Like many kids, Ephram McNutt was fascinated by planes and trains as a child.
Unlike many kids, he spent much of his time high above some of the northernmost regions of Canada in a small turboprop plane.
The Regina Pats defenceman was born in Yellowknife and has grown up living in smaller centres of the Northwest Territories like Inuvik and Tuktoyaktuk, where his mom, Holly, was stationed with the Royal Canadian Mounted Police.
“A lot of them are fly-in unless you can drive in on the ice roads,” McNutt explained. “But in the summer it’s flying only, and, really, in the winter it’s mainly flying only as well. Being a little kid going on the little RCMP planes with the RCMP pilots, that was a really cool thing I got to experience.
They have a really cool air services program with the RCMP. They have a really impressive helicopter and plane fleet. Being at some of the Northern postings with Mom, we were in police planes quite a bit. So I think that exposure to smaller planes, more than a normal person would have had, is definitely something that kind of sparked it.”
Now 20 years old, that spark of interest has turned into an impressive passion for McNutt.
His family is now based in Red Deer, Alta. and he’s been working towards his pilot license at a nearby flight school in Lacombe.
He already has more than 35 solo flight hours under his belt, working mostly in a Cessna 172 and Piper Cherokee.
“I think it’s so huge being able to get up in the air,” McNutt added. “You’re seeing a perspective that no one else would see. Even in Red Deer, or at least in Lacombe, you can be in the mountains in a couple of hours in a car, but you can be in the mountains in half an hour in a small plane. Just seeing the perspective, seeing the roads from up above, or seeing a different angle of the mountains or something is just so cool. Even flying over my house for the first time was a really neat thing.”
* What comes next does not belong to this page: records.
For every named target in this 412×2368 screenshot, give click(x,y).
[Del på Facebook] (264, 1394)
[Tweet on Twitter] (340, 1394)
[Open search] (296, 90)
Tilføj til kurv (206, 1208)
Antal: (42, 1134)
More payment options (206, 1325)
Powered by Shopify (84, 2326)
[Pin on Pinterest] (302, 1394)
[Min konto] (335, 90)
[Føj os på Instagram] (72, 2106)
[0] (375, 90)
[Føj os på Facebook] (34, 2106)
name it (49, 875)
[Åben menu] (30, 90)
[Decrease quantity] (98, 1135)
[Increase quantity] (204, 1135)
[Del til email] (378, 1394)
McNutt is 10 solo flight hours away from earning his full license- something he hopes to complete in the offseason.
In the meantime, he’s studying hard in the Pats’ school area at the rink, poring over flight paths and barometric pressure maps.
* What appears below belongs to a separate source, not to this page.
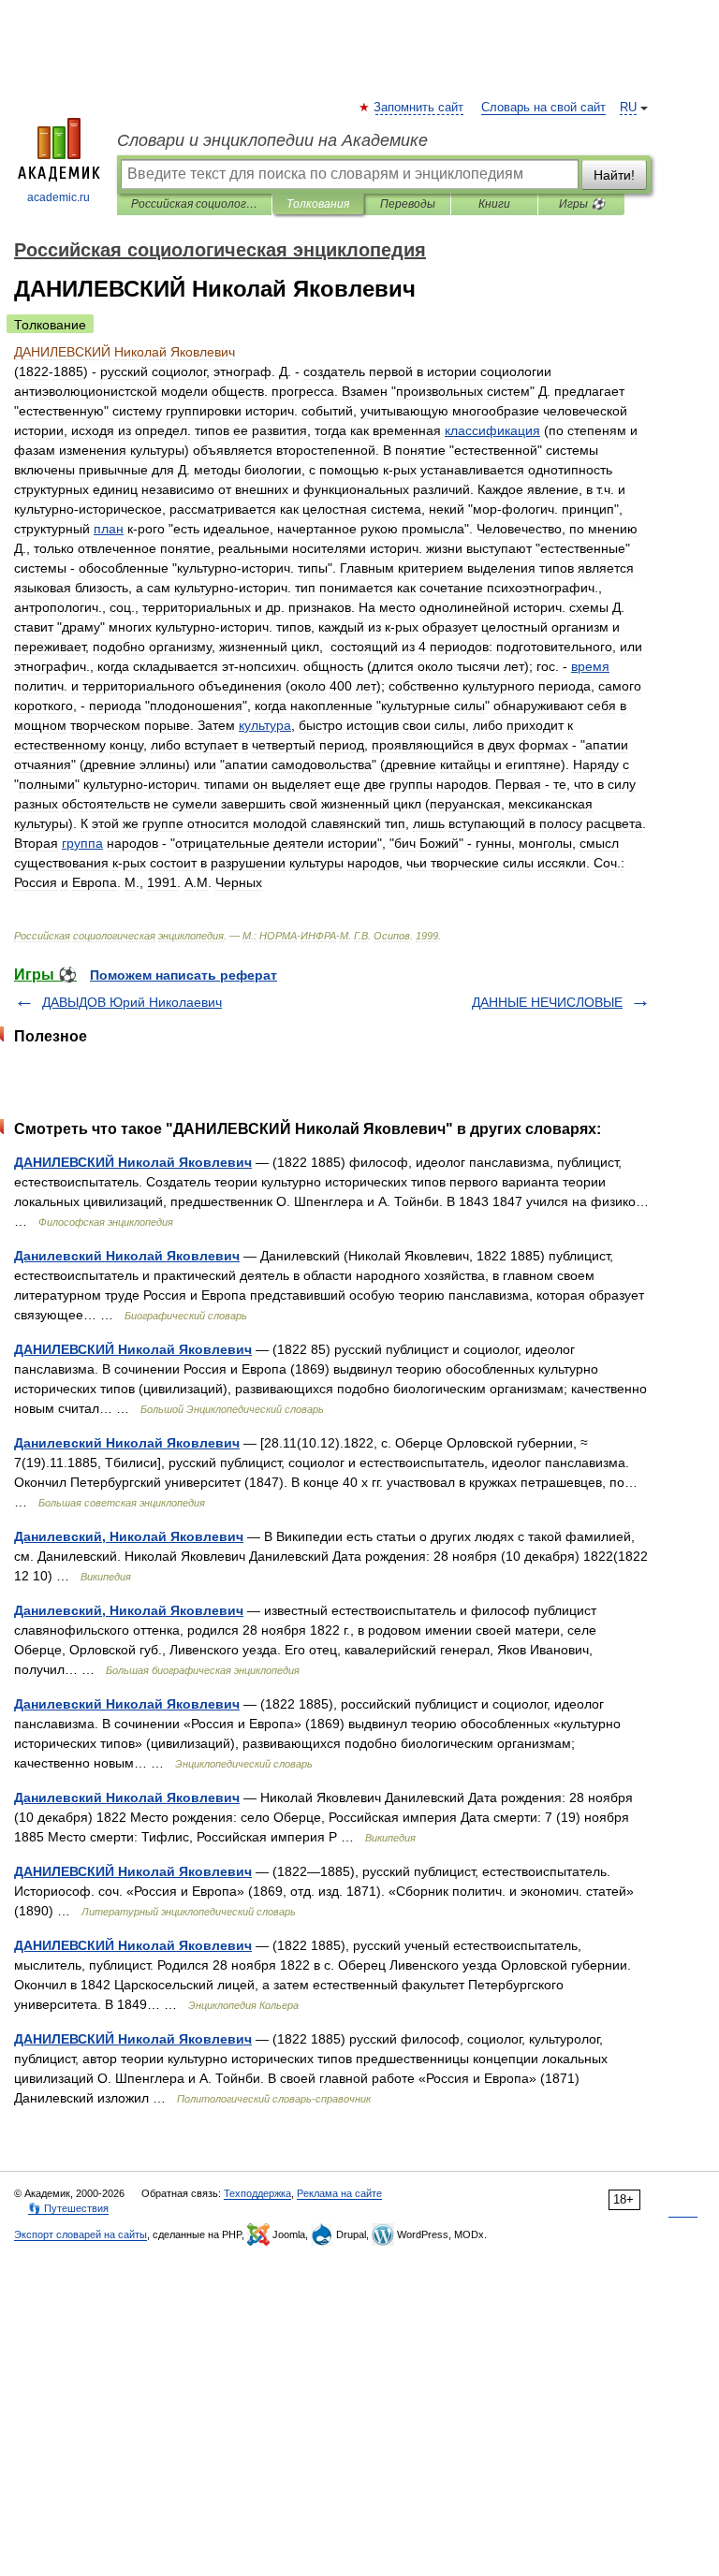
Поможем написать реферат (183, 975)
“He’s got a map that’s about the size of a small dinner table that he’s constantly poring over with his, whatever the measurement thing is called,” Pats Education Advisor Dwayne Hinger said. “He’s constantly doing that.”
Despite joining the Pats in mid-December, Hinger says McNutt has quickly established himself as a leader on the ice and in class with his younger teammates.
McNutt was also recognized as the team’s Most Sportsmanlike Player as part of the 2024-25 Pats Player Awards.
“I think that the guys see it on the ice, and I think that’s a great transfer to when he comes into the classroom,” Hinger added. “We have obviously, a bunch of younger guys, 16, 17-year-olds, and when they see him and see how hard he works when he comes in here and how focused he is, I think that it’s nothing but positive for them to see that, and it rubs off.
He’ll talk to guys about their courses and he’s even offered to help them with things like that. He’s such a leader, he’s such a mature person for his age.”
McNutt currently looks at flying as more of a hobby than a career path, but says the door is still open to looking at additional courses to work for a major airline.
Because he’s still playing, the Pats have covered his flight school costs without it counting against the three years of school coverage he’s currently accrued through the WHL Scholarship.
But he does have one big plan once he receives his full license.
“We’ve talked about it lots,” McNutt’s two-time teammate and billet brother Caden Brown said. “Once he gets his full license, I’d love him take me up… We’ve talked about it with one of our other buddies, (Los Angeles Kings prospect) Koehn Ziemmer in Prince George, we want to get him to take us up north and go on a big fishing trip soon as he gets his license.”